> **Job**
Rewrite all of the material below, changing every "computer-use agent" to "desktop automation agent" and keeping everything else the same.

> **Material to process**

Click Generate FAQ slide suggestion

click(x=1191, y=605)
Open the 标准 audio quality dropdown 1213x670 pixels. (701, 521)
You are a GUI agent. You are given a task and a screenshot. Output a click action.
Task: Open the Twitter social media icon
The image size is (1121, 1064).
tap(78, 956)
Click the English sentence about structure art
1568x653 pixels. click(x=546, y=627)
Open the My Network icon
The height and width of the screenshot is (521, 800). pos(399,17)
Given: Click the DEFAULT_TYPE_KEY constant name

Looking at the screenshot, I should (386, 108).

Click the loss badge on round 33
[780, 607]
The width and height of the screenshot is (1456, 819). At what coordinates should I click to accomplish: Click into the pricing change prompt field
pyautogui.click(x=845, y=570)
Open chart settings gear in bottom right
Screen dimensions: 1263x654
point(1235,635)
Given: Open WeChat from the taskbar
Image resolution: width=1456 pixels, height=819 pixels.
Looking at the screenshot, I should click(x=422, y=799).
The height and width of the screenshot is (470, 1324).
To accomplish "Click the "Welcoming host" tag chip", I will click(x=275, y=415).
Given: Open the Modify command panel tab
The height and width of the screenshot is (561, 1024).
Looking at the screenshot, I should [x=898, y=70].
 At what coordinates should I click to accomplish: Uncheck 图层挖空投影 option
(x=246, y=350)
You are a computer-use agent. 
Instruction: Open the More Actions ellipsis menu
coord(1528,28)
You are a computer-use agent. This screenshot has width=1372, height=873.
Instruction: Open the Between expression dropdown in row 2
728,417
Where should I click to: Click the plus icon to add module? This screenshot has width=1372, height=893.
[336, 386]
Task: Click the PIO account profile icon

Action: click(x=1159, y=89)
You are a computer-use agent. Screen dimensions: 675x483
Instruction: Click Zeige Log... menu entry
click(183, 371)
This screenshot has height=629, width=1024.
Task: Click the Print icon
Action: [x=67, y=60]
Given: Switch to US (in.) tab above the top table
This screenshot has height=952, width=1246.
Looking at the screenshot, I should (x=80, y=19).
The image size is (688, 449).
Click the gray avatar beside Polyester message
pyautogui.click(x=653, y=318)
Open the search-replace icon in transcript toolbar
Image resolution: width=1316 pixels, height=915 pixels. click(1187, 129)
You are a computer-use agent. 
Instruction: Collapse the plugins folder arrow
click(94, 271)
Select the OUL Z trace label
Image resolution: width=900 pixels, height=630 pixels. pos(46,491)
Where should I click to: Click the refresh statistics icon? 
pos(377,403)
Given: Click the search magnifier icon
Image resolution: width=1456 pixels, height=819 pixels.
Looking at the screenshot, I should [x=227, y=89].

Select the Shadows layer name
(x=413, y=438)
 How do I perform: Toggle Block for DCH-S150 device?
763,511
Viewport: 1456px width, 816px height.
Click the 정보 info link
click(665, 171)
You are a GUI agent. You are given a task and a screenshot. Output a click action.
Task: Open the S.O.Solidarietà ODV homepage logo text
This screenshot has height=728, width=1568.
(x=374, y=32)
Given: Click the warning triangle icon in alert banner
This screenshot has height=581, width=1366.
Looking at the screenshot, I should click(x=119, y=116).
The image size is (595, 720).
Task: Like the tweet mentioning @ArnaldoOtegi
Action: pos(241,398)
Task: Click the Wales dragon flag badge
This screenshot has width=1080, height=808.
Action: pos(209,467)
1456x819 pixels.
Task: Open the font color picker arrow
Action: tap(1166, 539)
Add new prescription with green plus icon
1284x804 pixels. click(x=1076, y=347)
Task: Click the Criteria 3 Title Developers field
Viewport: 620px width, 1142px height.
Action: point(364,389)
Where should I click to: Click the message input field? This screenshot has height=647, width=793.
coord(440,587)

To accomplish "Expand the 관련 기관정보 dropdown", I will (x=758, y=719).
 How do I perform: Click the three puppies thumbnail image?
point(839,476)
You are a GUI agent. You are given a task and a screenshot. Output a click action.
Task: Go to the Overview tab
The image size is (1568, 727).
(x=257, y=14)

> **Output below**
Click Generate FAQ slide suggestion

click(x=1191, y=605)
Open the 标准 audio quality dropdown 1213x670 pixels. (701, 521)
You are a GUI agent. You are given a task and a screenshot. Output a click action.
Task: Open the Twitter social media icon
The image size is (1121, 1064).
tap(78, 956)
Click the English sentence about structure art
1568x653 pixels. click(x=546, y=627)
Open the My Network icon
The height and width of the screenshot is (521, 800). pos(399,17)
Given: Click the DEFAULT_TYPE_KEY constant name

Looking at the screenshot, I should (386, 108).

Click the loss badge on round 33
[780, 607]
The width and height of the screenshot is (1456, 819). At what coordinates should I click to accomplish: Click into the pricing change prompt field
pyautogui.click(x=845, y=570)
Open chart settings gear in bottom right
Screen dimensions: 1263x654
point(1235,635)
Given: Open WeChat from the taskbar
Image resolution: width=1456 pixels, height=819 pixels.
Looking at the screenshot, I should click(x=422, y=799).
The height and width of the screenshot is (470, 1324).
To accomplish "Click the "Welcoming host" tag chip", I will click(x=275, y=415).
Given: Open the Modify command panel tab
The height and width of the screenshot is (561, 1024).
Looking at the screenshot, I should [x=898, y=70].
 At what coordinates should I click to accomplish: Uncheck 图层挖空投影 option
(x=246, y=350)
You are a desktop automation agent. 
Instruction: Open the More Actions ellipsis menu
coord(1528,28)
You are a desktop automation agent. This screenshot has width=1372, height=873.
Instruction: Open the Between expression dropdown in row 2
728,417
Where should I click to: Click the plus icon to add module? This screenshot has width=1372, height=893.
[336, 386]
Task: Click the PIO account profile icon

Action: click(x=1159, y=89)
You are a desktop automation agent. Screen dimensions: 675x483
Instruction: Click Zeige Log... menu entry
click(183, 371)
This screenshot has height=629, width=1024.
Task: Click the Print icon
Action: [x=67, y=60]
Given: Switch to US (in.) tab above the top table
This screenshot has height=952, width=1246.
Looking at the screenshot, I should (x=80, y=19).
The image size is (688, 449).
Click the gray avatar beside Polyester message
pyautogui.click(x=653, y=318)
Open the search-replace icon in transcript toolbar
Image resolution: width=1316 pixels, height=915 pixels. click(1187, 129)
You are a desktop automation agent. 
Instruction: Collapse the plugins folder arrow
click(94, 271)
Select the OUL Z trace label
Image resolution: width=900 pixels, height=630 pixels. pos(46,491)
Where should I click to: Click the refresh statistics icon? 
pos(377,403)
Given: Click the search magnifier icon
Image resolution: width=1456 pixels, height=819 pixels.
Looking at the screenshot, I should [x=227, y=89].

Select the Shadows layer name
(x=413, y=438)
 How do I perform: Toggle Block for DCH-S150 device?
763,511
Viewport: 1456px width, 816px height.
Click the 정보 info link
click(665, 171)
You are a GUI agent. You are given a task and a screenshot. Output a click action.
Task: Open the S.O.Solidarietà ODV homepage logo text
This screenshot has height=728, width=1568.
(x=374, y=32)
Given: Click the warning triangle icon in alert banner
This screenshot has height=581, width=1366.
Looking at the screenshot, I should click(x=119, y=116).
The image size is (595, 720).
Task: Like the tweet mentioning @ArnaldoOtegi
Action: pos(241,398)
Task: Click the Wales dragon flag badge
This screenshot has width=1080, height=808.
Action: pos(209,467)
1456x819 pixels.
Task: Open the font color picker arrow
Action: tap(1166, 539)
Add new prescription with green plus icon
1284x804 pixels. click(x=1076, y=347)
Task: Click the Criteria 3 Title Developers field
Viewport: 620px width, 1142px height.
Action: point(364,389)
Where should I click to: Click the message input field? This screenshot has height=647, width=793.
coord(440,587)

To accomplish "Expand the 관련 기관정보 dropdown", I will (x=758, y=719).
 How do I perform: Click the three puppies thumbnail image?
point(839,476)
You are a GUI agent. You are given a task and a screenshot. Output a click action.
Task: Go to the Overview tab
The image size is (1568, 727).
(x=257, y=14)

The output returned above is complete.